House Readies Spy Powers Vote


Mike Johnson | Tom Williams/CQ Roll Call/Newscom

House readies for a vote on warrantless spy powers. Last night, GOP leaders in the House cleared the way for a floor vote on an 18-month clean extension of Section 702 of the Foreign Intelligence Surveillance Act (FISA) without additional privacy protections some Republicans had wanted.

Section 702 of FISA allows the government to obtain the communications of foreign surveillance targets without needing to go to a judge to get a traditional warrant. This section of the law has long been controversial, as the government has wide discretion to decide which foreigners it wants to put under surveillance, and Americans’ communications are collected as part of this surveillance.

The government “routinely searches through [Section 702] data to find Americans’ phone calls, text messages, and emails,” notes the Brennan Center for Justice in a recent explainer. “This practice is a bait and switch that drives a gaping hole through the protections of the Fourth Amendment and FISA.”

Section 702 of FISA will expire this coming Monday if Congress does not renew it. President Donald Trump and Republican leaders in Congress, including House Speaker Mike Johnson (R–La.), support a “clean” Section 702 extension, with no changes to the program.

But some Republican members of Congress are demanding additional privacy protections, including a requirement that the government obtain a warrant before accessing Americans’ data, before reauthorizing the program.

Even so, two Republican Section 702 critics, Reps. Ralph Norman (R–S.C.) and Chip Roy (R–Texas), allowed a clean extension to pass through the House Rules Committee, of which they are both members, last night, reports Politico.

As The Hill notes this morning, lots of Republicans have flip-flopped on FISA reform.

That includes President Trump, who urged lawmakers to “KILL FISA” in 2024. Now he wants an extension of the law without any changes.

On the other hand, Democrats who voted to extend Section 702 in 2024, and helped kill amendments that added a warrant requirement to the law, are now opposing reauthorization. They say the law is much too dangerous in the hands of Donald Trump.

With Republicans’ razor-thin margins in the House, Democratic opposition and a few GOP defectors could kill a Section 702 extension.

A more principled commitment to civil liberties among lawmakers, regardless of who the president is, would relieve Americans of having to depend on that razor-thin majority collapsing in order to reclaim their Fourth Amendment rights.


Hochul hoses holiday house havers. New York Gov. Kathy Hochul has floated the idea of an additional tax on second homes worth over $5 million to help plug New York City’s budget gap, reports The New York Times.

New York City is currently facing a $5.4 billion budget gap, which its new mayor, Zohran Mamdani, wants to close with additional taxes on wealthy individuals and large corporations.
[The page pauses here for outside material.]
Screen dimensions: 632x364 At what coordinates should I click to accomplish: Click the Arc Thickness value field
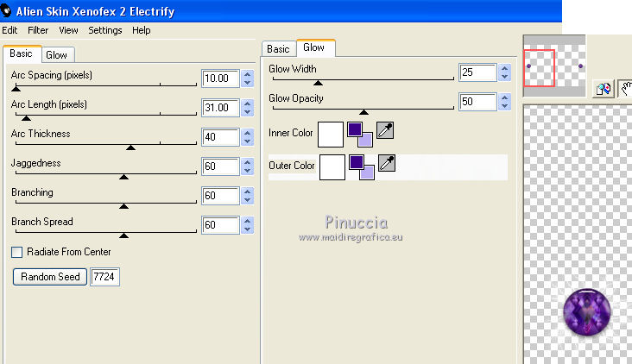click(219, 137)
Those taxes, however, require approval from the state. Some state lawmakers, and Hochul herself, oppose Mamdani’s largest revenue-raising ideas, like a proposed income tax hike.

Mamdani, for his part, has threatened a massive property tax hike if the state doesn’t authorize more local taxes or release more financial aid to the city.
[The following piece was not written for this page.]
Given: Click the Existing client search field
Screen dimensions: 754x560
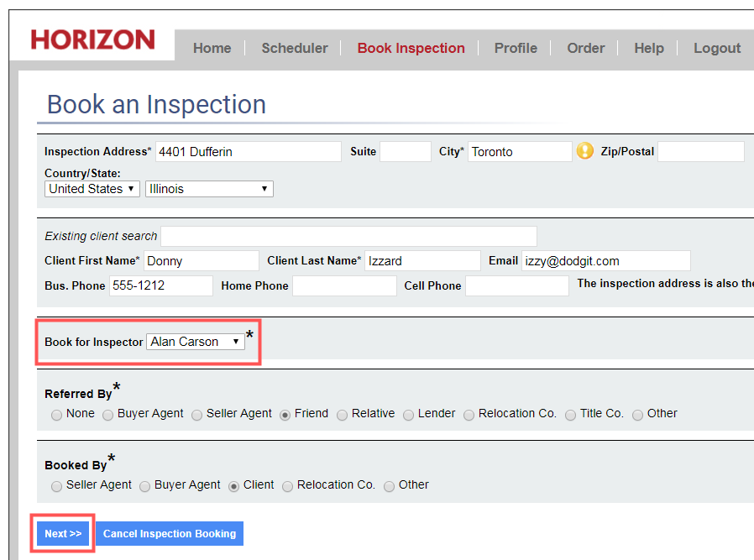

Hochul’s proposed second home tax can be seen as a compromise measure that gives the city some of the revenue it wants via a very narrow tax on a group of wealthy property owners who may well live in New York part time.

Politically, such a tax is likely a lot more viable than a massive, broadband property tax hike. Even so, the Times notes that similar proposals have been floated and defeated in recent years.

Same time next year. If you think taxes are theft, it doesn’t matter if New York is hiking taxes on second homes or sixth homes. It’s all unjustified.

From a more practical perspective, a narrow tax on high-value second homes is not going to solve New York City’s budget problems. Taxes with such narrow bases often pull in a lot less revenue than policymakers imagine. Even under Hochul’s estimated revenue haul, a second home tax would close only about 10 percent of New York City’s budget gap.

The question then becomes what happens next year. New York City’s spending continues to grow year over year. As federal pandemic aid ends and tax revenues from New York’s already steeply progressive tax system fall, the city’s budget gap has grown larger and larger each year. It’s projected to continue to grow.

Mamdani also wants a rash of new spending programs. The upshot is the state can tax second homes this year, bring in the whole $500 million it’s hoping for, and then have to find another group of wealthy people to soak next year, and the year after that.


Scenes from Washington, D.C.: In a very rare occurrence indeed, the fountain at Dupont Circle, just a few blocks from the Reason office, actually has water in it.